Thursday, October 25, 2012

DUH-OH!

  Good morning! *deep breath* I think I’m FINALLY getting a handle on the latest ride on the mood-swing set. (Yes, that IS a good thing!) I am having a bit of anxiety this morning, although it kinda stems from a series of “REALLY!?!” events a la my goof-ball self…*insert the wavy lines that denote a Scooby Doo flashback here*
  Yesterday I had my appointment with my Rheumy, Dr. Baby Face. It went surprisingly well! There may be a few new muscle glitches here and there, but we’re sticking with the Plaquenil, since it can take up to six months to reach its full therapeutic levels, (I am SO not a patient woman! *sigh*)

So what do ya think?
Does it "fit" me in its
jumbled border-line chaos?
  Right before the end of the visit I VERY nervously palmed him a business card for this here blog thingy. I explained that I frequently wrote about health (sort of) and he had been mentioned a time or two, so I thought it was only right and fair that he knew it existed. Also? Since he had SO much free time, it’d give him something to do when he was bored. (That was when I lost my ability to be an adult and almost doubled over in a fit of giggles.)

  Then I was forced to fess up to referring to him as “Baby Face.” The awesomely COOL part was he thought it was funny! WHEW! What a load off my mind! After all, I REALLY don’t wanna tick off the Rheumy of my dreams. Somehow, that just seems like bad juju.

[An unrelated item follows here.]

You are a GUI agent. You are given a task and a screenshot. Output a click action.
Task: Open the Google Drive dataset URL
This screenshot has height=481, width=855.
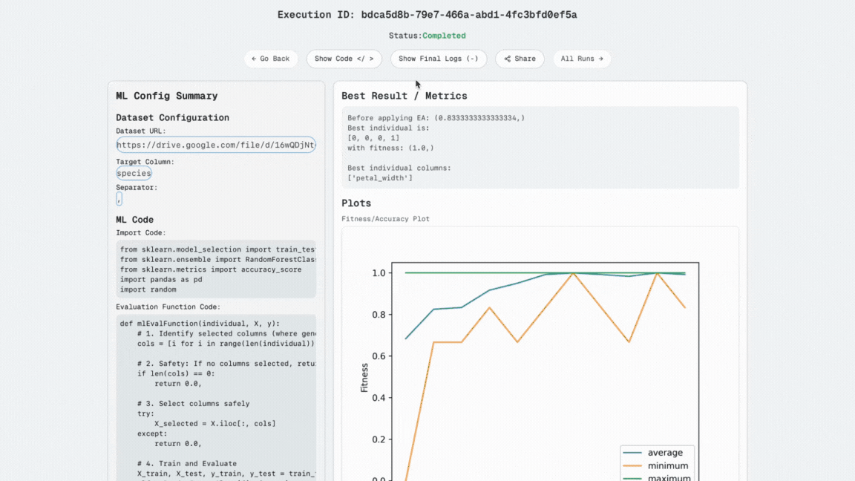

  After the resident Vampire had drawn a light snack of three or four vials ( I don’t even bother counting anymore.) hubby and I were on our way back home, talking and laughing and just generally in a good mood.

  About 15 minutes into the ride was when it hit me just what I’d done…Holy monkey toes with bad pedicures! I’d just handed Baby Face the address…to THIS!!! I mean, think about it. Could this have been a worse week for him to “meet” the real me?

  He can read a love letter to my couch, all about my unhappiness with the design and function of my Mommy-pouch, and let’s not forget the wonderful “Pet my monkey,” and, “Who wants a whole bucket of chicken penises?” Not to mention it would appear I’m encouraging people to Whack-A-Troll in grocery stores across the world!

  A STELLAR week to pass out links to the wonder that is my mind! *falls over in a mixed fit of laughter and groans*

  In a rare moment of seriousness, I did manage to correct a VERY BAD error on my behalf. You see, I had never informed him that I’m bipolar and not exactly on meds. This was a personal choice I made that honestly, broke my own Doc Patient Terms of Partnership Agreement. I was not 100% honest with him.

  “Why!?!”
you ask? One reason, pure and simple. Fear. (The very first Neurologist I saw informed me I probably had a pinched nerve in my shoulder and possibly compressed nerves in my feet from work and everything else was in my head. I didn’t need a Neuro, I needed a Shrink.)
  The truth is, so many meds used to treat chronic illnesses have “other” uses and can effect mental glitches in either positive or negative ways. I was responsible enough that every time I was prescribed a new med, I would research not only the standard uses, possible side effects, and possible interactions, but I’d also research the heck-y out of any possible problems with bipolar glitches.

  But that was only being “responsible” in my “irresponsible” behavior. So yesterday amidst a flurry of apologies, I came clean about that as well.

  Can I just say, he was cool as all get-out about it? He was even understanding! (YAY Doc!)

  So today I have a two part question for you guys…Part 1: Are you 100% honest with your Docs about things like mental glitches? (If you have one. I do understand not everyone is as glitchy as I am. Just sayin’ *grin*) Do you believe it’s a piece of the puzzle needed to fully treat your health condition or are you worried that symptoms will be attributed to your mental state and dismissed?


Yes, that's The Girl
attempting to pretend she's
NOT in the picture!

  Part 2:
If you write a blog (or even if you did write one), do you tell your Health Team about it, especially if you discuss them? Or do you keep it a closely guarded secret? What do you think the pros and cons of letting them in on it are? Do you fear repercussions? (Inquiring minds want to know these things!)

   OK, I lied…there’s a Part 3, which is really a Bonus question!: If you had one of these awesome blanket critters, wouldn’t you want the cutie-patootie monkey, or would you rather have the cow, doggie, kitten, or moose?